Sigortalıların otuz günden az çalıştığını gösteren bilgi ve belgelerin Kurumca istenilmesine rağmen ibraz edilmemesi veya ibraz edilen bilgi ve belgelerin geçerli sayılmaması halinde otuz günden az bildirilen sürelere ait aylık prim ve hizmet belgesi veya muhtasar ve prim hizmet beyannamesi, yapılan tebligata rağmen bir ay içinde verilmemesi veya noksan verilmesi halinde Kurumca re’sen düzenlenir ve muhteviyatı primler, bu Kanun hükümlerine göre tahsil olunur.”
MADDE 68- (27 Mart 2018 de yürürlüğe girer)
5510 sayılı Kanunun ek 9 uncu maddesinin başlığı “Ev hizmetlerinde çalışanların sigortalılığı ve konut kapıcılığı” şeklinde değiştirilmiş ve birinci fıkrasına “10 gün ve daha fazla olan sigortalılar” ibaresinden sonra gelmek üzere “ile konut kapıcılığı işyerlerinde çalıştırılan sigortalılar” ibaresi eklenmiştir.
MADDE 69- (1 Nisan 2018 de yürürlüğe girer)
5510 sayılı Kanuna aşağıdaki ek madde eklenmiştir.
“EK MADDE 16- Vakıflar tarafından kurulan yükseköğretim kurumları, okul aile birlikleri ile bu Kanunun 73 üncü maddesine göre Kurumun yurt içinde hizmet satın aldığı vakıf üniversiteleri ve özel sektör işyerleri; bu Kanun, 4447 sayılı Kanun, 4857 sayılı Kanun, 28/2/2008 tarihli ve 5746 sayılı Araştırma, Geliştirme ve Tasarım Faaliyetlerinin Desteklenmesi Hakkında Kanun, 14/7/2004 tarihli ve 5225 sayılı Kültür Yatırımları ve Girişimlerini Teşvik Kanunu, 3294 sayılı Kanun, 2828 sayılı Kanun ve diğer kanunlarda yer alan prim teşviki, destek ve indirimlerinden yararlanır.
Bu maddenin yürürlüğe girdiği tarihe kadar olan dönemlerde vakıflar tarafından kurulan yükseköğretim kurumları, okul aile birlikleri ve bu Kanunun 73 üncü maddesine göre Kurumun yurt içinde hizmet satın aldığı vakıf üniversiteleri ve özel sektör işyerleri tarafından, bu Kanun, 4447 sayılı Kanun, 4857 sayılı Kanun, 5746 sayılı Kanun, 5225 sayılı Kanun, 3294 sayılı Kanun ve 2828 sayılı Kanun uyarınca yararlanılan prim teşviki, destek ve indirimlerinden usulüne uygun olarak yararlanılmış sayılır.

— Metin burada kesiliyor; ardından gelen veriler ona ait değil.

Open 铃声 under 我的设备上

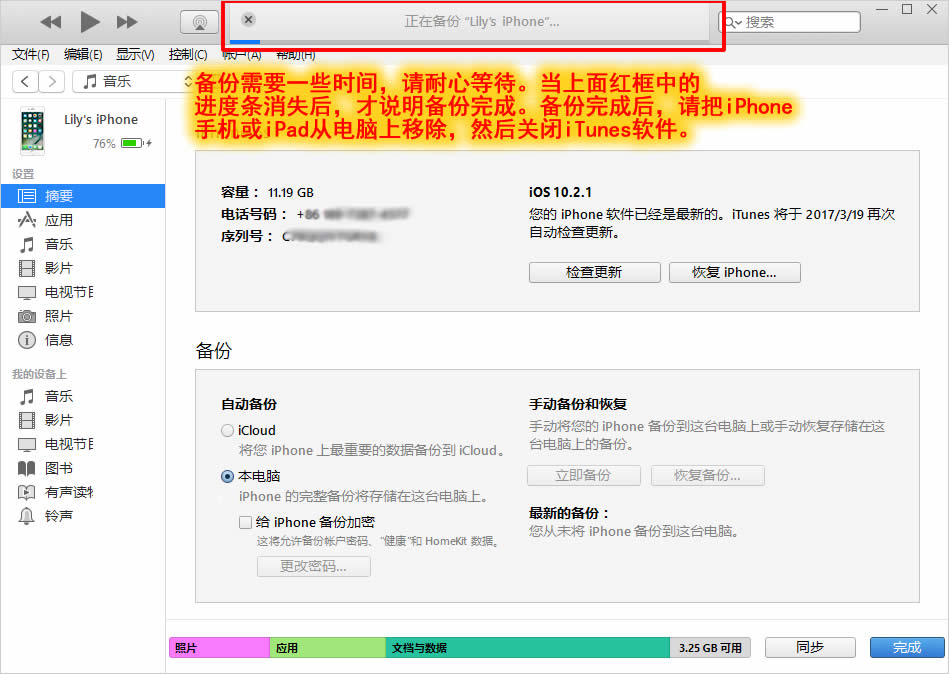pos(55,516)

Vakıflar tarafından kurulan yükseköğretim kurumları ve okul aile birlikleri, ek 17 nci maddenin ikinci fıkrası hükmü saklı kalmak kaydıyla, bu maddenin yürürlük tarihinden önceki dönemlere ilişkin olmak üzere ilgili kanunlarla sağlanan prim teşvik, destek ve indirimlerinden geriye yönelik olarak yararlanamaz ve yararlanılmış olan söz konusu teşvik, destek ve indirimler değiştirilemez.

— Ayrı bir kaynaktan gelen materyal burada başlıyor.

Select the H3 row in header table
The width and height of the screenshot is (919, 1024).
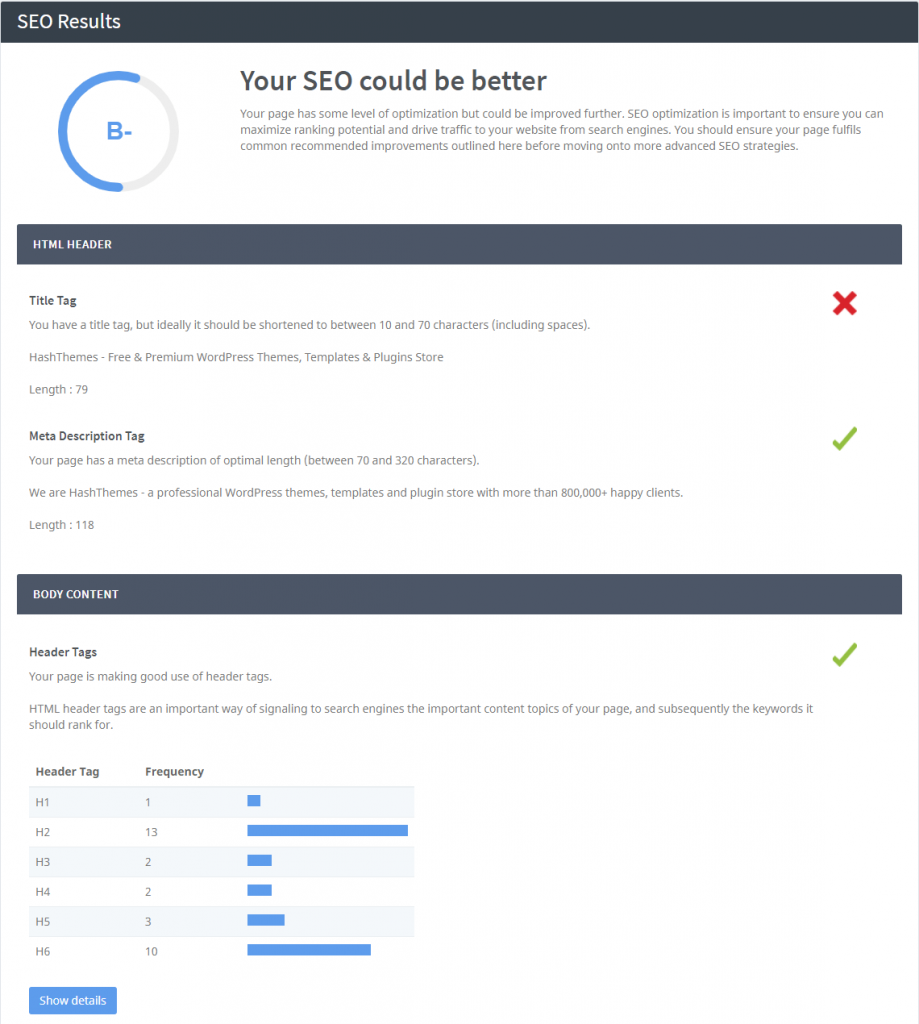(221, 861)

Bu maddenin uygulanmasına ilişkin usul ve esaslar Aile ve Sosyal Politikalar Bakanlığı, Kültür ve Turizm Bakanlığı, Maliye Bakanlığı, Hazine Müsteşarlığı ve Türkiye İş Kurumunun görüşleri alınarak Kurumca belirlenir.”
MADDE 70- (1 Nisan 2018 de yürürlüğe girer)
5510 sayılı Kanuna aşağıdaki ek madde eklenmiştir.
“EK MADDE 17- Bu Kanun veya diğer kanunlarla sağlanan prim teşviki, destek ve indirimlerinden yararlanılabileceği halde yararlanılmadığı ay/dönemlerde gerekli tüm koşulların sağlanmış olması ve yararlanılmayan ayı/dönemi takip eden altı ay içerisinde Kuruma müracaat edilmesi şartlarıyla, başvuru tarihinden geriye yönelik en fazla altı aya ilişkin olmak üzere, yararlanılmamış olan prim teşviki, destek ve indirimlerinden yararlanılabilir veya yararlanılmış olan prim teşviki, destek ve indirimleri başka bir prim teşviki, destek ve indirimi ile değiştirilebilir.
Bu maddenin yürürlüğe girdiği tarihten önceki dönemlere ilişkin olmak üzere tüm şartları sağladığı halde bu Kanun veya diğer kanunlarla sağlanan prim teşviki, destek ve indirimlerinden yararlanmamış işverenler ile bu maddenin yürürlüğe girdiği tarihten önce yararlanılan prim teşviki, destek ve indirimlerin değiştirilmesine yönelik talepte bulunan işverenler tarafından en son bu maddenin yürürlük tarihini takip eden aybaşından itibaren bir ay içinde Kuruma başvurulması halinde, yararlanılmamış olan prim teşviki, destek ve indirimlerinden yararlanılabilir veya yararlanılmış olan prim teşviki, destek ve indirimleri başka bir prim teşvik, destek ve indirimi ile değiştirilebilir.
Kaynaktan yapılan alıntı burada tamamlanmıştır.